Excerpted text ->

....................

Laboratory and Project assistants:

                     Babak Alikhanzadehalamdari                  ababak@chalmers.se                                Contact info.

                     Xiaoliang Huang                                              xiaoliang.huang@chalmers.se                 Contact info.

                     Chengjun Tang                                                  chengjun.tang@chalmers.se                    Contact info.

Course purpose

The overall aim of this course is to provide the students with an understanding of how a drive system is designed and operated. The students should be able to implement such drive systems in the computer environment Matlab/Simulink and develop the ability to interpret and evaluate the performance of the implemented systems.

 

Schedule

TimeEdit

Course literature

Compendium “Control of Variable-Speed Drives”, Lennart Harnefors, 2002, available at Cremona. Lecture notes and handouts will be available on Canvas.

Course design

The course starts with the design of a current controller for an RL circuit. The designed controller serves as a platform for the other control derivations in the course. In the next step the design of current and speed controllers of the permanent magnet direct current machine is treated. The course continues with introducing the tool of coordinate transformations. The coordinate transformations mathematically transform three-phase ac motors into a separately-magnetized dc-machine. Using this tool, mathematical models of the permanent magnet synchronous machine is derived. In the next step the field-oriented control of the permanent magnet synchronous machine is treated. After this, the design of speed and position controllers are covered. After the permanent magnet synchronous machine has been treated the induction machine is modeled and controlled using the same methods. In addition to the current and speed controllers, design of the two base field vector estimators, the current model and the voltage model, is covered. In addition to the control design, the operation of the three-phase power electronic converter for drive applications, the usage of the field weakening method to increase the speed of the machine above the nominal one, as well as simpler control structures are treated. Throughout the course, the course participants work with computer and practical projects dealing with control of the DC machine, the permanent magnet synchronous machine and the induction machine.

....................

Given data ->
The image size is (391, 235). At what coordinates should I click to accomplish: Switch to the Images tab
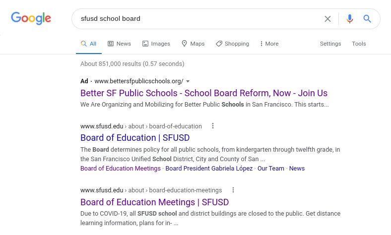tap(156, 44)
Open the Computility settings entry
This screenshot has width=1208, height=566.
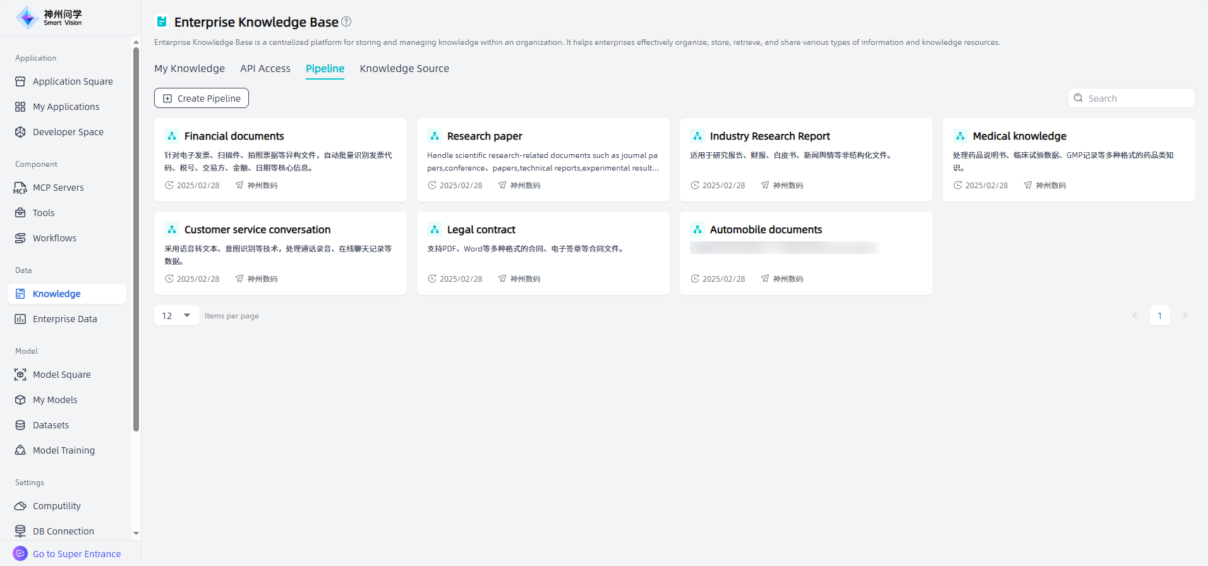[x=56, y=506]
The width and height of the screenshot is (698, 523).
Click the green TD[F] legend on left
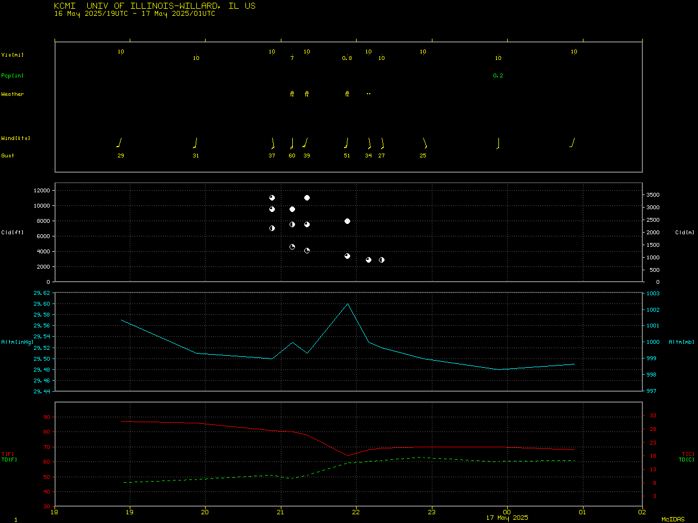(9, 460)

....................

Work to complete ->
(a) Reproduce the passage of the course description from "Babak Alikhanzadehalamdari                  ababak@chalmers.se" up to and including "the implemented systems.".
(b) Continue the course description, picking up right after its last sentence.
The material shown above comes from a different source than the course description.

Exercise answers ->
(a)
Babak Alikhanzadehalamdari                  ababak@chalmers.se                                Contact info.

                     Xiaoliang Huang                                              xiaoliang.huang@chalmers.se                 Contact info.

                     Chengjun Tang                                                  chengjun.tang@chalmers.se                    Contact info.

Course purpose

The overall aim of this course is to provide the students with an understanding of how a drive system is designed and operated. The students should be able to implement such drive systems in the computer environment Matlab/Simulink and develop the ability to interpret and evaluate the performance of the implemented systems.

(b)
 

For each part of the course there is a computer task with home assignments and project assignments. The home assignments should be solved before you start to work with the project assignments. The home assignments are the basis of what you are going to implement in the project assignments. In the project assignments you are implementing the machines and the controllers in Matlab/Simulink and are using the models to investigate how an electric drive system works and behaves. To investigate this and to be able to answer the questions, you need to plot the results in Matlab and to analyze them.

 

You need to form your own groups of 2 students per group for the computer tasks. You do this on Canvas, under the menu People you click on the tab Group and join the group you want. OBSERVE that each project group has its own specific time slots, when selecting group, you also select the times when you can present your results and get help. On the computer task times on Tuesdays and Fridays between 08:00 and 11:50, see the teaching plan below, the groups have the following time slots

	Project groups	Tuesdays	Fridays
A	1, 2 and 3	08:00 to 08:25	11:25 to 11:50
	4, 5 and 6	08:25 to 08:50	11:00 to 11:25
	7, 8 and 9	09:00 to 09:25	10:25 to 10:50
	10, 11 and 12	09:25 to 09:50	10:00 to 10:25
B	13, 14 and 15	10:00 to 10:25	09:25 to 09:50
	16, 17 and 18	10:25 to 10:50	09:00 to 09:25
	19, 20 and 21	11:00 to 11:25	08:25 to 08:50
	22, 23 and 24	11:25 to 11:50	08:00 to 08:25

 

The computer tasks, own work times on Tuesdays and Thursdays between 13:15 and 17:00, see the teaching plan below, is if your group need help with the computer tasks and you can then use the following times:

• Project groups 1 to 12 Tuesday 13:15 to 15:00 and Thursdays 15:15 to 17:00
• Project groups 13 to 24 Tuesday 15:15 to 17:00 and Thursdays 13:15 to 15:00

During these times you can get help for maximum 20 min. After this the assistant will help the other groups that need help for maximum 20 min per group. If you need more help you stay and will get an additional 20 min after all the other groups have got help.

 

All the teaching (lectures, tutorials and computer labs) in this year’s course will be done on zoom, the link to the zoom room is: https://chalmers.zoom.us/j/65400297630  with the password: 173802

The lectures and tutorials will be recorded and uploaded on the course page on Canvas after the lecture/tutorial. You will need to put in your full name as it appears in Canvas as you name in zoom, this so you can be identified for the approvals of the computer tasks in zoom. You are also required to have your camera on during the approval of the computer tasks. If the assistants cannot identify you, they cannot approve the assignments in Canvas. For the computer tasks the assistants may request to take control of your computer over zoom, this so the approval and debugging of your model goes quicker, remember that you only have 25 min on you for this, so we want to be as efficient as possible. When asking for help and for the approval of the computer tasks Breakout Rooms will be used and the assistants will move the group to one Breakout room.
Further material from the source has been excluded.